O grande Chico Buarque, em conversa com o então Presidente da República, ao perceber a ocorrência de vários erros de comunicação cometidos pelo governo, teria dado um conselho inusitado: a administração deveria criar o “Ministério do Vai Dar M“.

Sua ideia estava sedimentada nos seguintes termos: ‘A cada decisão importante, esse ministro seria chamado. Se o governo decide recadastrar os idosos, o Lula convoca o ministro e pergunta: “Vai dar m?” O ministro analisa o caso, vê que os velhinhos vão ser humilhados nas filas, e responde: “Vai dar m“. No caso da briga com o “New York Times”, era só chamar esse ministro e perguntar: “Vamos expulsar o jornalista. Vai dar m?” O cara ia analisar e responder: “Vai dar m..

O que Chico percebia é que o Poder deturpa a visão de quem o exerce. Dá ao seu titular a sensação de que pode fazer mais do que a ordem jurídica lhe confere. É preciso que alguém esteja equidistante da situação e possa projetar as consequências das atitudes tomadas pelos governantes, alertando-os dos efeitos funestos de determinadas posturas.

A ideia de Chico não era nova. No império romano já existia essa figura, como, por exemplo, foi o caso de Sêneca, contemporâneo de Jesus e que atuava junto ao imperador, principalmente para lapidar o natural autoritarismo que emanava de tamanho poder do soberano.    

Se tanto a seleção da Argentina quanto o governo brasileiro tivessem um Ministro desses, certamente a lambança ocorrida no último domingo não teria produzido o odor terrível que se fez sentir em todos os cantos do planeta.

Com relação à equipe rival, é bem de ver que ela está impregnada da sensação de impunidade que cultiva o futebol como um mundo à parte.
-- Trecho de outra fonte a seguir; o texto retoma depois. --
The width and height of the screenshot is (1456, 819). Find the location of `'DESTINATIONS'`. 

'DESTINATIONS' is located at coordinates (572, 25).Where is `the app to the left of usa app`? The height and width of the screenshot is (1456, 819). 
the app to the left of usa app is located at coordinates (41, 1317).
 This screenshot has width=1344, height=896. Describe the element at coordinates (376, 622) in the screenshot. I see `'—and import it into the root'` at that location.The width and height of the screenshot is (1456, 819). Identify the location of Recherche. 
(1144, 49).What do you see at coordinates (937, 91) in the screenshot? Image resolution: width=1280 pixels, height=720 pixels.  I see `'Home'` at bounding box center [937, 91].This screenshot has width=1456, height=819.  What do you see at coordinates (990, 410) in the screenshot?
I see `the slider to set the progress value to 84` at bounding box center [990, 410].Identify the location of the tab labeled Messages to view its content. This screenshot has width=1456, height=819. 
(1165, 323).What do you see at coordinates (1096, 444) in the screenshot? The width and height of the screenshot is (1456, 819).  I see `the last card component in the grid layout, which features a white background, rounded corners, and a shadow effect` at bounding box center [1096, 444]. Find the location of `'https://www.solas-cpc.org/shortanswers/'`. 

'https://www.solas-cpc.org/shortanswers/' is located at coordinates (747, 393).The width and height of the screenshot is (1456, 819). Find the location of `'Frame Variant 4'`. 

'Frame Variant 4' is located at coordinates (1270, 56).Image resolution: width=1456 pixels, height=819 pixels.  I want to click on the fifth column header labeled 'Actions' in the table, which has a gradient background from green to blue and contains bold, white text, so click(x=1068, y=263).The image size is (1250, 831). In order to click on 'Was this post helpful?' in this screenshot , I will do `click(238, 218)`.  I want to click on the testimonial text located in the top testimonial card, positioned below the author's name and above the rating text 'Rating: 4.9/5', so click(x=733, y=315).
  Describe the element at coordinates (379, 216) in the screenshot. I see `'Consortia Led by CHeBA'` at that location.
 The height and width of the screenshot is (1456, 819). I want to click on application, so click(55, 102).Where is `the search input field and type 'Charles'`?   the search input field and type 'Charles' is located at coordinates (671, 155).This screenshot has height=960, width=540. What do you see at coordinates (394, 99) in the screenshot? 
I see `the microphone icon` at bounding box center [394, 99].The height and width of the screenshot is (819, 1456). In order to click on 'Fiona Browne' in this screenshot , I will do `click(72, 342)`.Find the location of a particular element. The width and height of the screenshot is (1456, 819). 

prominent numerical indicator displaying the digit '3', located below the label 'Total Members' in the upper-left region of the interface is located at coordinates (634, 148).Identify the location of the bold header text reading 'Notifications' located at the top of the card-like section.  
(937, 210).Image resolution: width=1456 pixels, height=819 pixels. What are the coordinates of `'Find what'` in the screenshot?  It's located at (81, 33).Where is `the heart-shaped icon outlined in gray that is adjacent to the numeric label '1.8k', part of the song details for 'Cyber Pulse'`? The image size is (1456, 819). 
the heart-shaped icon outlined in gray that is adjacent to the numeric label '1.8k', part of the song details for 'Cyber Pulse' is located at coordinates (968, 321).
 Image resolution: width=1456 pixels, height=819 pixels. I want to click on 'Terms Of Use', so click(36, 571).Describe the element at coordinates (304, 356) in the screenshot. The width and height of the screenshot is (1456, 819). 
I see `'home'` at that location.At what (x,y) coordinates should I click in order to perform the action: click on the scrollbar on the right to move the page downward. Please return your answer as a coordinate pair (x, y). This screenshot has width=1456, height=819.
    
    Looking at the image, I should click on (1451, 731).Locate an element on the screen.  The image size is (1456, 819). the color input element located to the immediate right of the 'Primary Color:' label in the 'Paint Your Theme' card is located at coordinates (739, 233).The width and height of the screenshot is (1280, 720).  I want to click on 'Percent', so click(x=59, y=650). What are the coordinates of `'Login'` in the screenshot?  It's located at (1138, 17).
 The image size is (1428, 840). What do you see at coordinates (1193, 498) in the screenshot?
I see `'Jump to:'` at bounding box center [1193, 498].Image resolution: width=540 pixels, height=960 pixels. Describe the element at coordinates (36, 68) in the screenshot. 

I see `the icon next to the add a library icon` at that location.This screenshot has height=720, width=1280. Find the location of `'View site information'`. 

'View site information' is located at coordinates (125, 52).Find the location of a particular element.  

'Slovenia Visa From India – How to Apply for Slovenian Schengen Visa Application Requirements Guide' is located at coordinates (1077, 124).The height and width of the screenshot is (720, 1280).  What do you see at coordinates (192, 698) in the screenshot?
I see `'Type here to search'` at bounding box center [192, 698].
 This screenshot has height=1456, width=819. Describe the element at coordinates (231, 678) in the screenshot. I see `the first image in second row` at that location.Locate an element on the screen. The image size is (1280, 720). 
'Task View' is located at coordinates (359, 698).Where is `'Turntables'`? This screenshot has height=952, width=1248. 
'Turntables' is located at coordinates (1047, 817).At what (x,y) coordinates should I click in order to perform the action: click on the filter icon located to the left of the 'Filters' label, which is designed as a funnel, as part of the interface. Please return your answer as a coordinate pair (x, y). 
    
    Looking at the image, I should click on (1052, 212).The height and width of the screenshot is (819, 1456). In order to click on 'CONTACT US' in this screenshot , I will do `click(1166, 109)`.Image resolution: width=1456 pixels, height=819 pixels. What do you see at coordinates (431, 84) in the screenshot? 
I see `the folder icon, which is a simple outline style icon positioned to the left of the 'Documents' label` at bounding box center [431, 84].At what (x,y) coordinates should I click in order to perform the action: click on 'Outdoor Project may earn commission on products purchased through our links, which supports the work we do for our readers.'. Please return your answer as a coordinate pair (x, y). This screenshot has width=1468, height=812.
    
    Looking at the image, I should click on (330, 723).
Para que se tenha uma noção do que se está falando, houve, décadas atrás, juristas doutrinando que os muros de um estádio de futebol deveriam constituir em barreira intransponível para aplicação do Direito do Estado.

Como salienta o renomado professor espanhol Cazorla Prieto, o esporte sofre do denominado complexo de ilha, tendo, ao longo da história, procurado se apartar consideravelmente do continente jurídico do Estado.

A resistência da seleção portenha para cumprir as determinações das autoridades sanitárias, nada mais é do que um ranço adquirido ao longo dos tempos.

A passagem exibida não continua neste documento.